▶ Exercise directions:
Rescale the data in the stretch from "You are a computer-use" through "pos(894,190)", both lines included, and reproduce every line with the request lines unchanged. Multiply only the answer coordinates by 1.85 and round each to the nearest whole number, rounding halves up.

▶ Data for this task:
>>>>
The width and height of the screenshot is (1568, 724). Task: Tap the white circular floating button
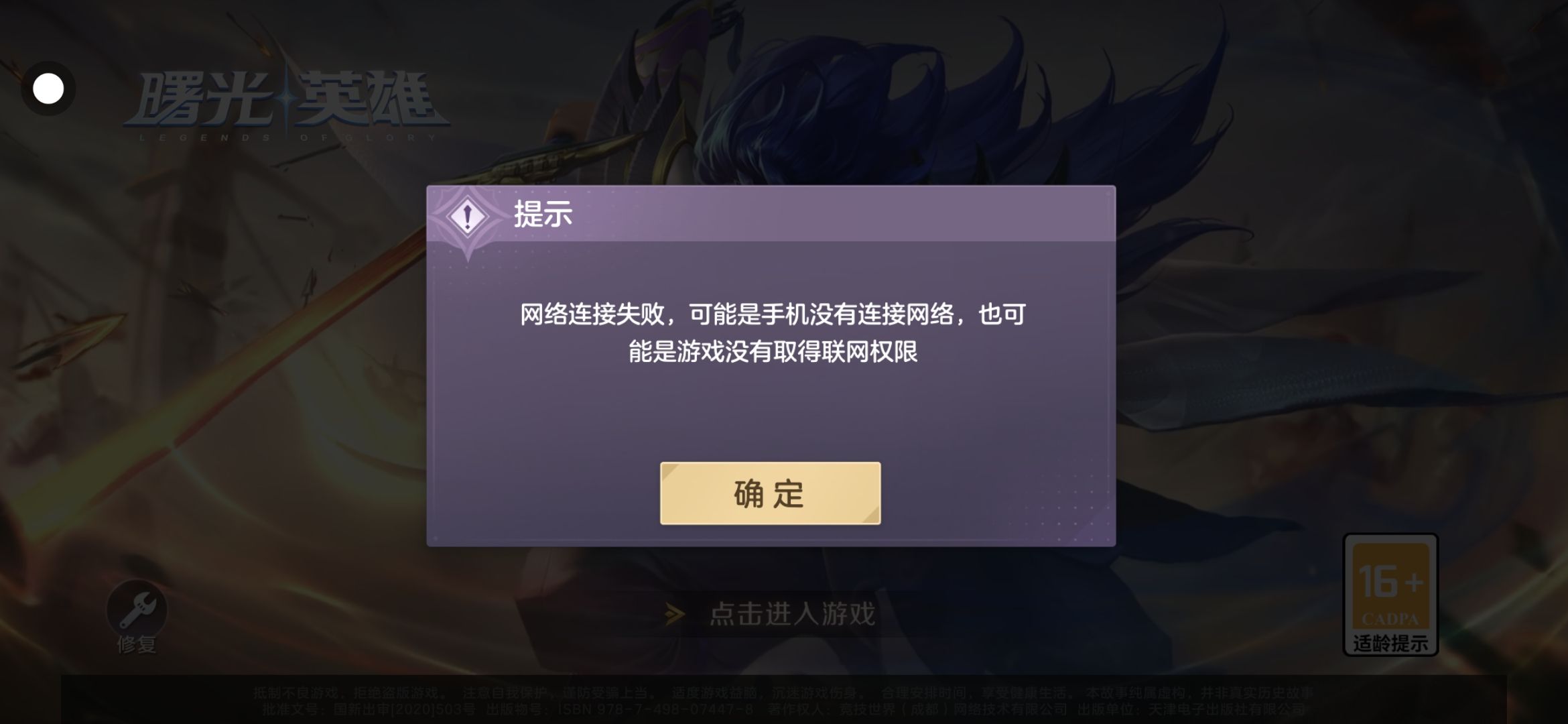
<<<<
>>>>
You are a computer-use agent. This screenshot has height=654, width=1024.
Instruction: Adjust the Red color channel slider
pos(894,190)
<<<<
>>>>
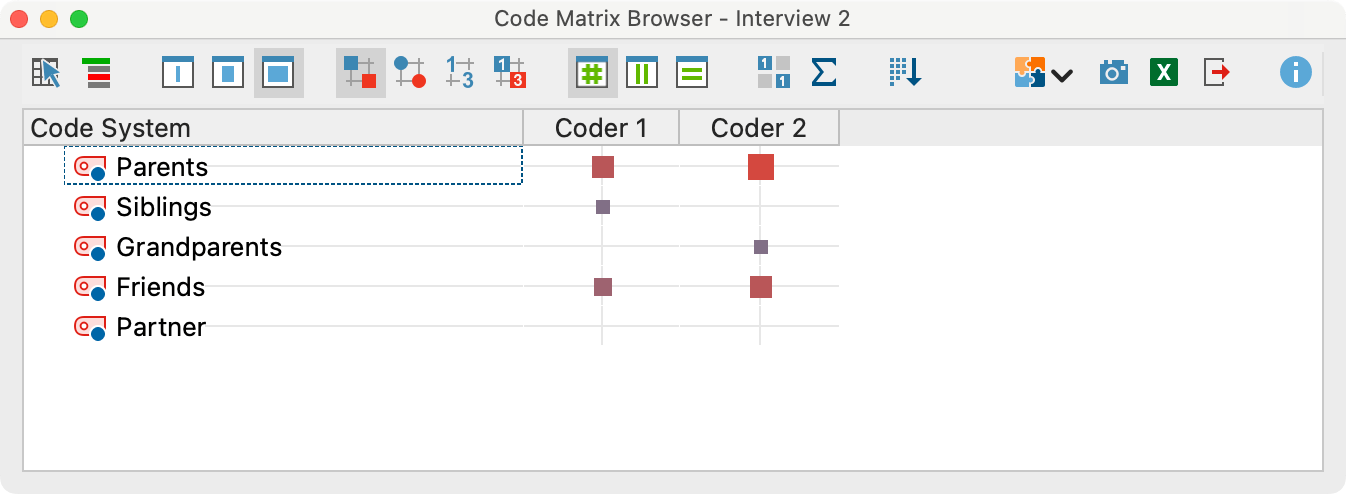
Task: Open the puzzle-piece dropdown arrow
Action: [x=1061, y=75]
<<<<
▶ Full response:
You are a computer-use agent. This screenshot has height=654, width=1024.
Instruction: Adjust the Red color channel slider
pos(1654,352)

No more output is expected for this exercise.